Some folks are eternally locked into who and how they are, though. The awkward Higgins (Jeremy Swift) earns more respect and is taken more seriously, although a running gag through the eight episodes provided for review scrapes plenty of mileage out of his being displaced from his office.

That's because the team hires a psychologist, Dr. Sharon (Sarah Niles) to help the heretofore unsinkable Dani Rojas (Cristo Fernández) when he suddenly loses his signature cheerfulness, and no amount of Ted's all-American sweet corn can draw him out of his funk.

Sharon's counseling works, and other players flock to her for assistance . . . bringing out a side of Ted not seen before. You might recognize it as envy, at first. Soon it becomes something else.

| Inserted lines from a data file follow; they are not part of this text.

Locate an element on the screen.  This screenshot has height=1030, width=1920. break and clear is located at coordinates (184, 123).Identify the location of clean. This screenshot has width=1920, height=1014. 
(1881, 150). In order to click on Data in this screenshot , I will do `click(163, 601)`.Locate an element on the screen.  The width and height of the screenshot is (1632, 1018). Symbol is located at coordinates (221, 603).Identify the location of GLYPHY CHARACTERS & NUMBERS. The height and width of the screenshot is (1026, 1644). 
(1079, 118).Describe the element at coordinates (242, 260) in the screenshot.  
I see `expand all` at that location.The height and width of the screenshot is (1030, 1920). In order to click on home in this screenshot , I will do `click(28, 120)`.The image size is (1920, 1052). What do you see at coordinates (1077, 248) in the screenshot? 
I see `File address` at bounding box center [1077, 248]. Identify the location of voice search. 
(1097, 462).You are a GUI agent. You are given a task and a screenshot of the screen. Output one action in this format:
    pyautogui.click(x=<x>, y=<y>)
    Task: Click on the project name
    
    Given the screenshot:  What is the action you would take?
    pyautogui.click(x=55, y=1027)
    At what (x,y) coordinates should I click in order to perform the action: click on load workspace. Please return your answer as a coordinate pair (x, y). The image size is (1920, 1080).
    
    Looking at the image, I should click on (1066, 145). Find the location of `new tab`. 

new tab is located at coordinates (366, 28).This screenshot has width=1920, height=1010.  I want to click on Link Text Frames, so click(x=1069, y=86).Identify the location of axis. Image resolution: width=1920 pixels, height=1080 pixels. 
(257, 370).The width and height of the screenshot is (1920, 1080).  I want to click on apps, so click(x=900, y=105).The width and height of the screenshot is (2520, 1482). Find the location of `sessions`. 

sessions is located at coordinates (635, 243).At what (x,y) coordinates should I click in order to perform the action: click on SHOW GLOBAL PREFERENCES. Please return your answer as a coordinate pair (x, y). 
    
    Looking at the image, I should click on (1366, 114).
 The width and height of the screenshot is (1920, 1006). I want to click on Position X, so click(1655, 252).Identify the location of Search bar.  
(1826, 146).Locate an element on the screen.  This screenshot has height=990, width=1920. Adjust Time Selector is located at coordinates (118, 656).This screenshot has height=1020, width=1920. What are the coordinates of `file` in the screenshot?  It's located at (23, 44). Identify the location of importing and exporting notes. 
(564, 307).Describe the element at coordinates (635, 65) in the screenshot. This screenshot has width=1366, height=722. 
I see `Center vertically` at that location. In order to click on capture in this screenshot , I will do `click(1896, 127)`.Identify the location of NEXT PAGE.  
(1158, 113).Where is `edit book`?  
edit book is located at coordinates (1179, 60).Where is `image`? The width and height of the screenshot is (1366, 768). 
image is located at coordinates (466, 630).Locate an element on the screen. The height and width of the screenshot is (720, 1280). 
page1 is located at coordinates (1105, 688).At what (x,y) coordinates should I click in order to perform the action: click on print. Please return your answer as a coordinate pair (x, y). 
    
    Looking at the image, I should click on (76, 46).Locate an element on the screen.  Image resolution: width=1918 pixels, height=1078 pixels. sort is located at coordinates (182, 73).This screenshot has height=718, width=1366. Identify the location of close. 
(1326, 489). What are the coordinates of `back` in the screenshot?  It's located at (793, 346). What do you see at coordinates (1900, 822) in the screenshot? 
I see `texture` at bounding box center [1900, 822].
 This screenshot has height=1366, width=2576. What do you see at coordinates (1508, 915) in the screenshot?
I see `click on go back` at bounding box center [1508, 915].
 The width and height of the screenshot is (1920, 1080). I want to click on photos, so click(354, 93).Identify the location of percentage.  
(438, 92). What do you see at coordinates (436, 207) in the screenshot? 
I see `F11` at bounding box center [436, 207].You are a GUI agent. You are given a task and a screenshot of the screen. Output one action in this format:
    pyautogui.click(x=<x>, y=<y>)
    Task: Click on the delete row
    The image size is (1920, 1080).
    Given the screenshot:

Spreading the light around is a smart way for the writers to widen the show's narrative road while also coloring in the personalities of figures like Sam Obisanya, a player whose gentle brightness is accentuated by actor Toheeb Jimoh's charisma.

Season 2 broadens Sam's presence partly in a way that I'm not completely sold on, but aspects of his story that click are marvelous. The new season brings us closer to many of the players on the team, either through their own subplots or as part of a major character's, both is a natural progression for the story and a necessary one.

Sudeikis may blend in more readily with the ensemble but he's still the anchor, evident in scenes where Ted tosses aside his perky, can-do attitude and shows us the extent of his wounds. In those scenes we get a sense of his variability and range without him having to force it, and it changes our perception of Ted's vivacious twinkle.

In some respects that flaw helps a person to understand why some don't quite buy into the show's unapologetic optimism. Ted is corny and wise, guileless but not gullible, forgiving to everyone but himself. Above all, he's kind. These qualities ignited a passion in the show's faithful at a time when it felt like no spark in the universe could restart our flames. But a person must believe such humanity is possible before they can embrace the man who's preaching it.

New episodes of "Ted Lasso" premiere Fridays on Apple TV+.